(EXERCISE INPUTS Opens)

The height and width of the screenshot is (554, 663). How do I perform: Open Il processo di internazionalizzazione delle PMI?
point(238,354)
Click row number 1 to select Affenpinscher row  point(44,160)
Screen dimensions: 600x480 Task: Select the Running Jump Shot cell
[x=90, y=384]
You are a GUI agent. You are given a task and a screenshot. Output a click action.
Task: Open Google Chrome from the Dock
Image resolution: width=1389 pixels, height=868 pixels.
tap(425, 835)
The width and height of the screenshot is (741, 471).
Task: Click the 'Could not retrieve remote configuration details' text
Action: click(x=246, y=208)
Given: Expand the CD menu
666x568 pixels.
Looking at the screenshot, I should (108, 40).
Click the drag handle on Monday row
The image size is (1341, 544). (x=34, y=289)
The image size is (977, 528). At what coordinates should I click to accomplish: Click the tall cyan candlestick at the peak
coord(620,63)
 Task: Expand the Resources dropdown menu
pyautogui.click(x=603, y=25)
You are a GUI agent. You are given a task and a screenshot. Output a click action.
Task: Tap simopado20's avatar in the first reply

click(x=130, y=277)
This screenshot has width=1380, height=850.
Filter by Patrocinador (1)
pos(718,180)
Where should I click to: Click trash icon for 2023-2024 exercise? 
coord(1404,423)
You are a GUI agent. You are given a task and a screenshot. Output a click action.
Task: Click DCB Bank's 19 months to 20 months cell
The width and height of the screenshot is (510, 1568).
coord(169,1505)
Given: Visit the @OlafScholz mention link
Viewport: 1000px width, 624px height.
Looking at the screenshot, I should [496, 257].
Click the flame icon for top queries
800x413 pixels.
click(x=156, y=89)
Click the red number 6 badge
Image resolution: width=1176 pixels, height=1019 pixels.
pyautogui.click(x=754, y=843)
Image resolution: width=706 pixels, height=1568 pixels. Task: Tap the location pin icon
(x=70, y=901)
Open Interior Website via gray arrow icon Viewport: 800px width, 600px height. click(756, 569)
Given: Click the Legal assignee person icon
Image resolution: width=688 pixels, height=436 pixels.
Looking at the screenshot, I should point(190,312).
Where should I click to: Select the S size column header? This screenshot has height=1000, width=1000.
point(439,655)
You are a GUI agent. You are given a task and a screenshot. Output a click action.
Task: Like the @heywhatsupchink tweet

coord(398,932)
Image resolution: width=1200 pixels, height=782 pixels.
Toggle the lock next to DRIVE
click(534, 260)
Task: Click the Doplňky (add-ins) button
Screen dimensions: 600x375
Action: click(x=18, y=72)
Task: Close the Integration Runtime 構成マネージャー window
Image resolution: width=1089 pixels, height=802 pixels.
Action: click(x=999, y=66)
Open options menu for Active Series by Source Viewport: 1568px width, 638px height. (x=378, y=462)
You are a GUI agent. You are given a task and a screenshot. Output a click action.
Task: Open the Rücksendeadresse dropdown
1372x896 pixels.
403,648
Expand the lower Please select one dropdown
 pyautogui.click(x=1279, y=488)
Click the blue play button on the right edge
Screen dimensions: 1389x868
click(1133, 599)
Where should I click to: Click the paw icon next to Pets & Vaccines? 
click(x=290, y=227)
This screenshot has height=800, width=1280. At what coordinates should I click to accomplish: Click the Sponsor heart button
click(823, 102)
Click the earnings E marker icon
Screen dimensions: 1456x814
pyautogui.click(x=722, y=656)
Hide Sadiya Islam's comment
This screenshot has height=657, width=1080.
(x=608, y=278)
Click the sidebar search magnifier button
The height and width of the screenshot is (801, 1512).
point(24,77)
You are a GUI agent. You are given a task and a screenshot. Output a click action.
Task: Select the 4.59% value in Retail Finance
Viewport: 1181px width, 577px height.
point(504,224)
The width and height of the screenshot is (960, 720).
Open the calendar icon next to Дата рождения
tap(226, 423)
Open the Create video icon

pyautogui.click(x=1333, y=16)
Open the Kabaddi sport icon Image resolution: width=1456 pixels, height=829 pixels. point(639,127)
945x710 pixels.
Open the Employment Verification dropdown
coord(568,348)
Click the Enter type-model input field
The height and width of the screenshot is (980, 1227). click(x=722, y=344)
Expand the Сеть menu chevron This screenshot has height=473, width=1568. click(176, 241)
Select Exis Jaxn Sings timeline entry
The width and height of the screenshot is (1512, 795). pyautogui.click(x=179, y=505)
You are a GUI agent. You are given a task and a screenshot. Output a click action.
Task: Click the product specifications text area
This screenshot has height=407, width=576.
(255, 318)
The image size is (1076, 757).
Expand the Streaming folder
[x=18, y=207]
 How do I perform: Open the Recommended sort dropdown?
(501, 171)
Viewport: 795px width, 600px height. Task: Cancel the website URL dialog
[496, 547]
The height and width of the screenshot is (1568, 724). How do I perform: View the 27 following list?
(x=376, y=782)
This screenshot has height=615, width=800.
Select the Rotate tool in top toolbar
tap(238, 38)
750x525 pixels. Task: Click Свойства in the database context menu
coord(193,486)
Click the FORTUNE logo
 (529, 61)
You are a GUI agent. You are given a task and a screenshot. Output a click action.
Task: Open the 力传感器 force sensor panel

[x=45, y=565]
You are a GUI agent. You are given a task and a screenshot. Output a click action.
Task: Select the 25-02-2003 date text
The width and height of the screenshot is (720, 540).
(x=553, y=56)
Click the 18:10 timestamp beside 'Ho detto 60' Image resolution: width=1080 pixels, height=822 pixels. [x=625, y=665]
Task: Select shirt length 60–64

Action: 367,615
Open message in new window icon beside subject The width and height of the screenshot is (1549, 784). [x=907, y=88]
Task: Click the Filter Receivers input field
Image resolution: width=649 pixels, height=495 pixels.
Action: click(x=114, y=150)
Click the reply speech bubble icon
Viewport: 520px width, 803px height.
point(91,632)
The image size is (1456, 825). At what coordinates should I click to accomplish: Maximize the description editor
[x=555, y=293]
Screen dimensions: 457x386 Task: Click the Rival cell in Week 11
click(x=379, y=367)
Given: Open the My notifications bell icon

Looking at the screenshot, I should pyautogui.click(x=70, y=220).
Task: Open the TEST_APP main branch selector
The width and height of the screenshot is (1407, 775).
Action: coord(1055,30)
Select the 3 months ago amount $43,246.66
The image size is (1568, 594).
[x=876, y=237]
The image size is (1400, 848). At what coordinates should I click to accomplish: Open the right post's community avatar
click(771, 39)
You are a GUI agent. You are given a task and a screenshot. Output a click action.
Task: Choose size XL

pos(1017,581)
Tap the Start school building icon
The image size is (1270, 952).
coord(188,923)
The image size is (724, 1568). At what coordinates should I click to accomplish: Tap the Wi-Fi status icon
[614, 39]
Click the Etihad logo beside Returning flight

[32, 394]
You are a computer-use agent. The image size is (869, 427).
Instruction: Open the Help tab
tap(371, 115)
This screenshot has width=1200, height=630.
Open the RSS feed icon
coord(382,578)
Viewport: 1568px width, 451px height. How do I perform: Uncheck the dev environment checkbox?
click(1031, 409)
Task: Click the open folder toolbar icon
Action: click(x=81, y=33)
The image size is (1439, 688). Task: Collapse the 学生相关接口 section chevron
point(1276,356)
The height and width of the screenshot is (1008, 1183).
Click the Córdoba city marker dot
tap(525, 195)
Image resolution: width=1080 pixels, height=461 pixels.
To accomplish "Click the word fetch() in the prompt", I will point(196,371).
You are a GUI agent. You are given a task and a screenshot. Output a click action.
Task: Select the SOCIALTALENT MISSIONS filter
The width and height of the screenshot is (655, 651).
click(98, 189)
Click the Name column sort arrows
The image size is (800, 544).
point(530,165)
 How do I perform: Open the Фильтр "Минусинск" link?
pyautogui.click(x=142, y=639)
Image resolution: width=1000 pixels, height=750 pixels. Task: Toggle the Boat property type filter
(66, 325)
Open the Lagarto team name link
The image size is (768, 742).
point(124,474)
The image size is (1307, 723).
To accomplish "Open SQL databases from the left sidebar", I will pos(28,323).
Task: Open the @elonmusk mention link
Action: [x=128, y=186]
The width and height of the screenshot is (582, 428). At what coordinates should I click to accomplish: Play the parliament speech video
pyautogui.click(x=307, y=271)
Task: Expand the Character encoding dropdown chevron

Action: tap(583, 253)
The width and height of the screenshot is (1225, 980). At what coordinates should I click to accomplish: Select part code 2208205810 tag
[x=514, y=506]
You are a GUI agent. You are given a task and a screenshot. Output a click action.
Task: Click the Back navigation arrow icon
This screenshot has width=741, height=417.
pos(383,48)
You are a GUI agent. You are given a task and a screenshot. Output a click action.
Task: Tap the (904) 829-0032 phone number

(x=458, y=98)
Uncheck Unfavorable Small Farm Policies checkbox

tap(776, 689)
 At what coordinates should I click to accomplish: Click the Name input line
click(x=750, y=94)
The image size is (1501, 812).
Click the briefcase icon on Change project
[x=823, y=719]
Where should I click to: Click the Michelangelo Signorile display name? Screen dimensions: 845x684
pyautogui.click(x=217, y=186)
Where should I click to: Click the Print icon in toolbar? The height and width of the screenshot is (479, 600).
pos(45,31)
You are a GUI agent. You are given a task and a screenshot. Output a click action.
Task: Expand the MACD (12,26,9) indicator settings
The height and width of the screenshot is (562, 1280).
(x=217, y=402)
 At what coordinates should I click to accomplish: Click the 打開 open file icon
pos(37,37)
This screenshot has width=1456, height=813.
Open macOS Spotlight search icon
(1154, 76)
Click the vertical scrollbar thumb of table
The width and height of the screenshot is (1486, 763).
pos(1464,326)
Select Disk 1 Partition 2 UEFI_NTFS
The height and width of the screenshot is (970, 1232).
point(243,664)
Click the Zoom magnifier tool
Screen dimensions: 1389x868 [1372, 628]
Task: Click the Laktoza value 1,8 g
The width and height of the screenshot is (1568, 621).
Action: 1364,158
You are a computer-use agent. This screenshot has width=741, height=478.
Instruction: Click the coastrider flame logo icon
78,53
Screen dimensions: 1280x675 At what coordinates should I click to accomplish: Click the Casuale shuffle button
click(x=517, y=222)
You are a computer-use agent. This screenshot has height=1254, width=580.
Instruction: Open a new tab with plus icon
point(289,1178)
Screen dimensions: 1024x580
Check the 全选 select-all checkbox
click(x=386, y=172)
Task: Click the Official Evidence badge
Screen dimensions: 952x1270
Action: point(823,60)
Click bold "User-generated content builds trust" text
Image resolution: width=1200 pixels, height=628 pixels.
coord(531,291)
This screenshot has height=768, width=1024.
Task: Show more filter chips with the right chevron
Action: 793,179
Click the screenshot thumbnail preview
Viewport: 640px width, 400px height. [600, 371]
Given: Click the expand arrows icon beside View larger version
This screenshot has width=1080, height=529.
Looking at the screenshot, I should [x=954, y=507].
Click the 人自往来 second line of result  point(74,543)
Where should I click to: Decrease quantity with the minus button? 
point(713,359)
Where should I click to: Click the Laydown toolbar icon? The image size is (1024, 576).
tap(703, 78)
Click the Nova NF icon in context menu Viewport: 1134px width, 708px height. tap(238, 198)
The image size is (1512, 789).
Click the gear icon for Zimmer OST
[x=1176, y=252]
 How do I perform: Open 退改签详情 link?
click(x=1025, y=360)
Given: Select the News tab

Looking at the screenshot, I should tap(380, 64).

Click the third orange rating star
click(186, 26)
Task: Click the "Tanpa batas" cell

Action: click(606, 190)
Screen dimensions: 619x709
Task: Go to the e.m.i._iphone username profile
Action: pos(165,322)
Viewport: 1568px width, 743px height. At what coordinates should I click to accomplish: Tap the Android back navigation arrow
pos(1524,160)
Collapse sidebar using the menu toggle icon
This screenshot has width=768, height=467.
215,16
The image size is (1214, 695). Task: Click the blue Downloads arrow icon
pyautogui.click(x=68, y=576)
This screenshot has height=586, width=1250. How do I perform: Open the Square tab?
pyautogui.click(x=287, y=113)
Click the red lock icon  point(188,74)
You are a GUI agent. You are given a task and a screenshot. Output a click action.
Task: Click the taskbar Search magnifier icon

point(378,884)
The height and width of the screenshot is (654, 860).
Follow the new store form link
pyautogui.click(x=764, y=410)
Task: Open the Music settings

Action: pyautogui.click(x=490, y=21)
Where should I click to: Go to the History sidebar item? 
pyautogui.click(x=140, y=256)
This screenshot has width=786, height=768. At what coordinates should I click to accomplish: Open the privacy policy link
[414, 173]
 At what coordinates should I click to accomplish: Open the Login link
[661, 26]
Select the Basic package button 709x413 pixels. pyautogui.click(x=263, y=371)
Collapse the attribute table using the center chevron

(EXERCISE INPUTS Closes)

## PROBLEM TO SOLVE:
Since only the total is wanted, work out how many lines of the data above contain "window" and state it alone.

## WRITTEN SOLUTION:
2